Quoted passage.
# # # # # # #
Christine, We Need to Talk About What Happened to Bill 44

A public letter sharing concerns of residents of Vancouver Island and across British Columbia


M. Rose Munro

Reverend Minister Boyle,


In 2023, you stated plainly that multiplexes were “an important but incomplete tool” useful for diversifying housing types, but incapable of delivering true affordability without major non‑market investment and additional policy layers. You were right. Zoning alone cannot solve a housing crisis. It cannot produce affordability. It cannot protect communities from speculation. It cannot safeguard the environment.

Yet in 2026, after two and a half years of lived experience, public outcry, and mounting evidence of harm, you continue to defend Bill 44 – a bill built entirely on the insufficiency you once acknowledged. Bill 44 contains:

•             no affordability requirements,

•             no environmental protections,

•             no anti‑speculation measures,

•             no infrastructure safeguards, and

•             no mechanisms to prevent displacement.


The consequences have been severe:


•  Still‑affordable single‑family homes demolished and replaced with high‑priced multiplexes far beyond the reach of middle‑income families. In one recent example, a modest 1970s bungalow in Victoria, purchased by a young family in 2017 for under $600,000, was torn down and replaced with four units priced at over $1.4 million each. The family who once lived there could not afford to return to their own street.


•  Unprecedented mature canopy loss and deforestation on Vancouver Island, erasing carbon sinks and destabilizing neighbourhood ecosystems.

•  Speculative development pressure driving up land values and rewarding profiteering.

•  Infrastructure strain in municipalities that were never meaningfully consulted.

•  Rising prices.


These outcomes flow directly from the design of the Bill 44 you continue to defend. This is why so many residents are asking, with increasing urgency:


What happened to the compassion and moral repair you once championed?


What happened to the environmental justice you built your public identity upon?
# # # # # # #
Requests.
1. Answer these questions about the letter:
(a) In what year did the minister call multiplexes "an important but incomplete tool"?
(b) How much did the young family pay for the Victoria bungalow, and in what year?
(c) How many units replaced that bungalow, and what was each priced at?
2. Write out the passage of the letter that begins at the words "In 2023, you" and stops after "safeguard the environment.", substituting "housing shortage" for "housing crisis".

(Entries on target coordinates)
# # # # # # #
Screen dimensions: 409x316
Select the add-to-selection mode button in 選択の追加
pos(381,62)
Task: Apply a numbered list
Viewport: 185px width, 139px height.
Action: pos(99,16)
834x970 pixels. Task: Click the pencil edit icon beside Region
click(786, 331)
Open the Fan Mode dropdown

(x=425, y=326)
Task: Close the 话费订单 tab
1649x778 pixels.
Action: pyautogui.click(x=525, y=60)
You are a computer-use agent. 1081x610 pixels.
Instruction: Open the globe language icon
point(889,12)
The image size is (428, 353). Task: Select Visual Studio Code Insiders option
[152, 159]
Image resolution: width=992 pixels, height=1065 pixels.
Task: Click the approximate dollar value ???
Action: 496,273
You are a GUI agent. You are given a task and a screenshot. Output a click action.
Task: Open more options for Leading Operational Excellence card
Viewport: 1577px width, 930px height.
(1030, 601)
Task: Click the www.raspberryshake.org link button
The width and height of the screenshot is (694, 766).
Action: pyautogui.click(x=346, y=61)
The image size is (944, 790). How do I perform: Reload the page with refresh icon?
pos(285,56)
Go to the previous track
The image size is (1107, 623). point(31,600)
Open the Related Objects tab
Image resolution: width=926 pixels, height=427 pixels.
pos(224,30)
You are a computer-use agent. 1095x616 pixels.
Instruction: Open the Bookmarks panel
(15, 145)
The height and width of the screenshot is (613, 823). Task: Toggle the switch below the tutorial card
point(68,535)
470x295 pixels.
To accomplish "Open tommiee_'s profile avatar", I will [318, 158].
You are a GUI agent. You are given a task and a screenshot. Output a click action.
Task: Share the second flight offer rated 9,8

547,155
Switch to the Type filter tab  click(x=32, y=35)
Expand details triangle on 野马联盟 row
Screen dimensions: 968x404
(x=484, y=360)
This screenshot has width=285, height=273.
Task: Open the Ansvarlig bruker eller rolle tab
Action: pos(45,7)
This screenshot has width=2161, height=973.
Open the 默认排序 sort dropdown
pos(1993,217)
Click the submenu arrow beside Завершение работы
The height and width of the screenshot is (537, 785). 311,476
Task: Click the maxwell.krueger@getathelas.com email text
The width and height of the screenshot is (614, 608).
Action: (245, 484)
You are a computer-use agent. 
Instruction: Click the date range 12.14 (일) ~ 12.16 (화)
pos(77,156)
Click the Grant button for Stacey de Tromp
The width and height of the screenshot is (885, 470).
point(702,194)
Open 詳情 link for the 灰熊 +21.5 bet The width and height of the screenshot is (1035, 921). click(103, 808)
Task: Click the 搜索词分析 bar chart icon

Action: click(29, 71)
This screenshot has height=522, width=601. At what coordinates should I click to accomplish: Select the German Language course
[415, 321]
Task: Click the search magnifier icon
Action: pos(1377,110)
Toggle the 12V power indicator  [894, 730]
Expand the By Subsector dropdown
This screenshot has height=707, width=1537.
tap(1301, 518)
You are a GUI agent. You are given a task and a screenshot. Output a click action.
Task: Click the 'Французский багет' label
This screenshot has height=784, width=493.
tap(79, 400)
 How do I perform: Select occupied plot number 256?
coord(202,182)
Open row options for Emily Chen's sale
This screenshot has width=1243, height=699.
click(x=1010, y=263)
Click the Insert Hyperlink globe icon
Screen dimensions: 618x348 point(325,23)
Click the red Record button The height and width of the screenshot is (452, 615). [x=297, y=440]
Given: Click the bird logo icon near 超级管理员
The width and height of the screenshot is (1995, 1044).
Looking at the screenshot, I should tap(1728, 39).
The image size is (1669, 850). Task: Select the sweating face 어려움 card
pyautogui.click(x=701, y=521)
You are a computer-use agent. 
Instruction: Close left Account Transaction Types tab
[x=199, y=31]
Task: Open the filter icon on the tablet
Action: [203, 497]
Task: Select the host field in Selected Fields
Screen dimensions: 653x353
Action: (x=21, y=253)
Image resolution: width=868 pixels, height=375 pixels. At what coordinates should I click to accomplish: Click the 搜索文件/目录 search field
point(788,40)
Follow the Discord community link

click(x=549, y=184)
# # # # # # #
Answers to the exercises.
1.
(a) 2023.
(b) Under $600,000, in 2017.
(c) Four units, each priced at over $1.4 million.

2.
In 2023, you stated plainly that multiplexes were “an important but incomplete tool” useful for diversifying housing types, but incapable of delivering true affordability without major non‑market investment and additional policy layers. You were right. Zoning alone cannot solve a housing shortage. It cannot produce affordability. It cannot protect communities from speculation. It cannot safeguard the environment.